_Task details_: Reproduce each line of the listing below word for word, with nothing changed.

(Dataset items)
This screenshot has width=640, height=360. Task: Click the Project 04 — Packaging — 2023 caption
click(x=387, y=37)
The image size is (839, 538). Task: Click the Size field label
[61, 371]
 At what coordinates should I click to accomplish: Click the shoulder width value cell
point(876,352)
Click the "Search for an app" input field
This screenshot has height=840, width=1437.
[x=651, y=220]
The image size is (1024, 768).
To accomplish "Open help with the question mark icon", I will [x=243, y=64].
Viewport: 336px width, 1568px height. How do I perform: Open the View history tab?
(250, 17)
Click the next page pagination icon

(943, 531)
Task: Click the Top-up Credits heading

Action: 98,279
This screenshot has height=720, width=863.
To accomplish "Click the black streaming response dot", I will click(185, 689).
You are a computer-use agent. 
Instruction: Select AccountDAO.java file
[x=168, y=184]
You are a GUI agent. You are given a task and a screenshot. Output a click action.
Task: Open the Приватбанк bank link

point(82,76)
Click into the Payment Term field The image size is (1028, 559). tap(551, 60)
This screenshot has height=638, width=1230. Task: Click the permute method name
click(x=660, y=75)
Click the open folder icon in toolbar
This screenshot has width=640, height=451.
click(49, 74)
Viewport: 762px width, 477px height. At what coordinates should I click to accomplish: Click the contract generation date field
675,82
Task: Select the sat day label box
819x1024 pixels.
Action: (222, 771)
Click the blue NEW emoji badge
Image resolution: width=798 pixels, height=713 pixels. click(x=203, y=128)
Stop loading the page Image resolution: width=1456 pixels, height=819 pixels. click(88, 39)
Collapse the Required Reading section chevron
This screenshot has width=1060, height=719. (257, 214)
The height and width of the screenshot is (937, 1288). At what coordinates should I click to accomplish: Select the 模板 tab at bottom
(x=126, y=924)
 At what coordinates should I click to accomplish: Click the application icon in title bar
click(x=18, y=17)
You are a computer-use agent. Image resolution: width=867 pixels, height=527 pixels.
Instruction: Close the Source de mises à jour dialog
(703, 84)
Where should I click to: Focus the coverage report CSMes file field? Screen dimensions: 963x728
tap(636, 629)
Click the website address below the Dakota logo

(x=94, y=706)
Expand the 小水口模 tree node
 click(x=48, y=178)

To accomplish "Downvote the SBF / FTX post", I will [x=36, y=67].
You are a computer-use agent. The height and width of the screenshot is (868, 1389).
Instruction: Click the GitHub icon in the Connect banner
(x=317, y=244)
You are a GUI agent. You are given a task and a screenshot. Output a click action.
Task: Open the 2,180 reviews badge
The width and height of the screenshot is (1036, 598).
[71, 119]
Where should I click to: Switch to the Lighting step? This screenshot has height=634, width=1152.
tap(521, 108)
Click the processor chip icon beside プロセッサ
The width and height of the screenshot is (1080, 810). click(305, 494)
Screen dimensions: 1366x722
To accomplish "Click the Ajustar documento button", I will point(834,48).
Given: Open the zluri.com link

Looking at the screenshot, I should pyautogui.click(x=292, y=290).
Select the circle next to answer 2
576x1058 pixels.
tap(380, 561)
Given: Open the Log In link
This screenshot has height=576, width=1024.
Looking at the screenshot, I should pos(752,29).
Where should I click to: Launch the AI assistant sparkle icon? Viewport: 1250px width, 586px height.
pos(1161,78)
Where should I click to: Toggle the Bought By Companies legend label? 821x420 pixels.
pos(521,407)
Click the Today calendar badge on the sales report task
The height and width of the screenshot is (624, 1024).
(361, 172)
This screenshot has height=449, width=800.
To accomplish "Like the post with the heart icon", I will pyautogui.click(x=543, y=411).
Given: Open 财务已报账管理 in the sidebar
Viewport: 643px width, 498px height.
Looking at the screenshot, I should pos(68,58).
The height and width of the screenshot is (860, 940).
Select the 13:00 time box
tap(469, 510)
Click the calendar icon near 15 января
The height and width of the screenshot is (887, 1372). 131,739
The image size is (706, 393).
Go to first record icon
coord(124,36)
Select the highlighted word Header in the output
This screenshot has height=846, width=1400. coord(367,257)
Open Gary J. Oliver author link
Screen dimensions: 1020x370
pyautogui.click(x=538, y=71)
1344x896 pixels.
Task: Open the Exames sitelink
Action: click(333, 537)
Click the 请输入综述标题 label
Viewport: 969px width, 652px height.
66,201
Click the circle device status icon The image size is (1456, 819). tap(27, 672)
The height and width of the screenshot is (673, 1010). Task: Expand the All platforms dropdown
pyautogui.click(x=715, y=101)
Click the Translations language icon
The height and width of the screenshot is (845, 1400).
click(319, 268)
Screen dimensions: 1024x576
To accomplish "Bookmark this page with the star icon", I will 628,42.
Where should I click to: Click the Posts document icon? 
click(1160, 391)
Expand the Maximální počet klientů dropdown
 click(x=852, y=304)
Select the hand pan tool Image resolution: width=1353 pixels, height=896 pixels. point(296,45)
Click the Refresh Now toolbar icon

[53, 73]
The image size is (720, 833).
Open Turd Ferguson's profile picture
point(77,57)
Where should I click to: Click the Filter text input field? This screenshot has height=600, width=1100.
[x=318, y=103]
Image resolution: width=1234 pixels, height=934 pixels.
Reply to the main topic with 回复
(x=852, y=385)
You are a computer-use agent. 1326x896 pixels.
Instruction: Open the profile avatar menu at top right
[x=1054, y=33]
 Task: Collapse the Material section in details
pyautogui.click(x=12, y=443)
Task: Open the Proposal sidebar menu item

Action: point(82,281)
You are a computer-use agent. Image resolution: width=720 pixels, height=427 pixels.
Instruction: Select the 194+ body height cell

_Output of the task_:
This screenshot has width=640, height=360. Task: Click the Project 04 — Packaging — 2023 caption
click(x=387, y=37)
The image size is (839, 538). Task: Click the Size field label
[61, 371]
 At what coordinates should I click to accomplish: Click the shoulder width value cell
point(876,352)
Click the "Search for an app" input field
This screenshot has height=840, width=1437.
[x=651, y=220]
The image size is (1024, 768).
To accomplish "Open help with the question mark icon", I will [x=243, y=64].
Viewport: 336px width, 1568px height. How do I perform: Open the View history tab?
(250, 17)
Click the next page pagination icon

(943, 531)
Task: Click the Top-up Credits heading

Action: 98,279
This screenshot has height=720, width=863.
To accomplish "Click the black streaming response dot", I will click(185, 689).
You are a computer-use agent. 
Instruction: Select AccountDAO.java file
[x=168, y=184]
You are a GUI agent. You are given a task and a screenshot. Output a click action.
Task: Open the Приватбанк bank link

point(82,76)
Click into the Payment Term field The image size is (1028, 559). tap(551, 60)
This screenshot has height=638, width=1230. Task: Click the permute method name
click(x=660, y=75)
Click the open folder icon in toolbar
This screenshot has width=640, height=451.
click(49, 74)
Viewport: 762px width, 477px height. At what coordinates should I click to accomplish: Click the contract generation date field
675,82
Task: Select the sat day label box
819x1024 pixels.
Action: (222, 771)
Click the blue NEW emoji badge
Image resolution: width=798 pixels, height=713 pixels. click(x=203, y=128)
Stop loading the page Image resolution: width=1456 pixels, height=819 pixels. click(88, 39)
Collapse the Required Reading section chevron
This screenshot has width=1060, height=719. (257, 214)
The height and width of the screenshot is (937, 1288). At what coordinates should I click to accomplish: Select the 模板 tab at bottom
(x=126, y=924)
 At what coordinates should I click to accomplish: Click the application icon in title bar
click(x=18, y=17)
You are a computer-use agent. Image resolution: width=867 pixels, height=527 pixels.
Instruction: Close the Source de mises à jour dialog
(703, 84)
Where should I click to: Focus the coverage report CSMes file field? Screen dimensions: 963x728
tap(636, 629)
Click the website address below the Dakota logo

(x=94, y=706)
Expand the 小水口模 tree node
 click(x=48, y=178)

To accomplish "Downvote the SBF / FTX post", I will [x=36, y=67].
You are a computer-use agent. The height and width of the screenshot is (868, 1389).
Instruction: Click the GitHub icon in the Connect banner
(x=317, y=244)
You are a GUI agent. You are given a task and a screenshot. Output a click action.
Task: Open the 2,180 reviews badge
The width and height of the screenshot is (1036, 598).
[71, 119]
Where should I click to: Switch to the Lighting step? This screenshot has height=634, width=1152.
tap(521, 108)
Click the processor chip icon beside プロセッサ
The width and height of the screenshot is (1080, 810). click(305, 494)
Screen dimensions: 1366x722
To accomplish "Click the Ajustar documento button", I will point(834,48).
Given: Open the zluri.com link

Looking at the screenshot, I should pyautogui.click(x=292, y=290).
Select the circle next to answer 2
576x1058 pixels.
tap(380, 561)
Given: Open the Log In link
This screenshot has height=576, width=1024.
Looking at the screenshot, I should pos(752,29).
Where should I click to: Launch the AI assistant sparkle icon? Viewport: 1250px width, 586px height.
pos(1161,78)
Where should I click to: Toggle the Bought By Companies legend label? 821x420 pixels.
pos(521,407)
Click the Today calendar badge on the sales report task
The height and width of the screenshot is (624, 1024).
(361, 172)
This screenshot has height=449, width=800.
To accomplish "Like the post with the heart icon", I will pyautogui.click(x=543, y=411).
Given: Open 财务已报账管理 in the sidebar
Viewport: 643px width, 498px height.
Looking at the screenshot, I should pos(68,58).
The height and width of the screenshot is (860, 940).
Select the 13:00 time box
tap(469, 510)
Click the calendar icon near 15 января
The height and width of the screenshot is (887, 1372). 131,739
The image size is (706, 393).
Go to first record icon
coord(124,36)
Select the highlighted word Header in the output
This screenshot has height=846, width=1400. coord(367,257)
Open Gary J. Oliver author link
Screen dimensions: 1020x370
pyautogui.click(x=538, y=71)
1344x896 pixels.
Task: Open the Exames sitelink
Action: click(333, 537)
Click the 请输入综述标题 label
Viewport: 969px width, 652px height.
66,201
Click the circle device status icon The image size is (1456, 819). tap(27, 672)
The height and width of the screenshot is (673, 1010). Task: Expand the All platforms dropdown
pyautogui.click(x=715, y=101)
Click the Translations language icon
The height and width of the screenshot is (845, 1400).
click(319, 268)
Screen dimensions: 1024x576
To accomplish "Bookmark this page with the star icon", I will 628,42.
Where should I click to: Click the Posts document icon? 
click(1160, 391)
Expand the Maximální počet klientů dropdown
 click(x=852, y=304)
Select the hand pan tool Image resolution: width=1353 pixels, height=896 pixels. point(296,45)
Click the Refresh Now toolbar icon

[53, 73]
The image size is (720, 833).
Open Turd Ferguson's profile picture
point(77,57)
Where should I click to: Click the Filter text input field? This screenshot has height=600, width=1100.
[x=318, y=103]
Image resolution: width=1234 pixels, height=934 pixels.
Reply to the main topic with 回复
(x=852, y=385)
You are a computer-use agent. 1326x896 pixels.
Instruction: Open the profile avatar menu at top right
[x=1054, y=33]
 Task: Collapse the Material section in details
pyautogui.click(x=12, y=443)
Task: Open the Proposal sidebar menu item

Action: point(82,281)
You are a computer-use agent. Image resolution: width=720 pixels, height=427 pixels.
Instruction: Select the 194+ body height cell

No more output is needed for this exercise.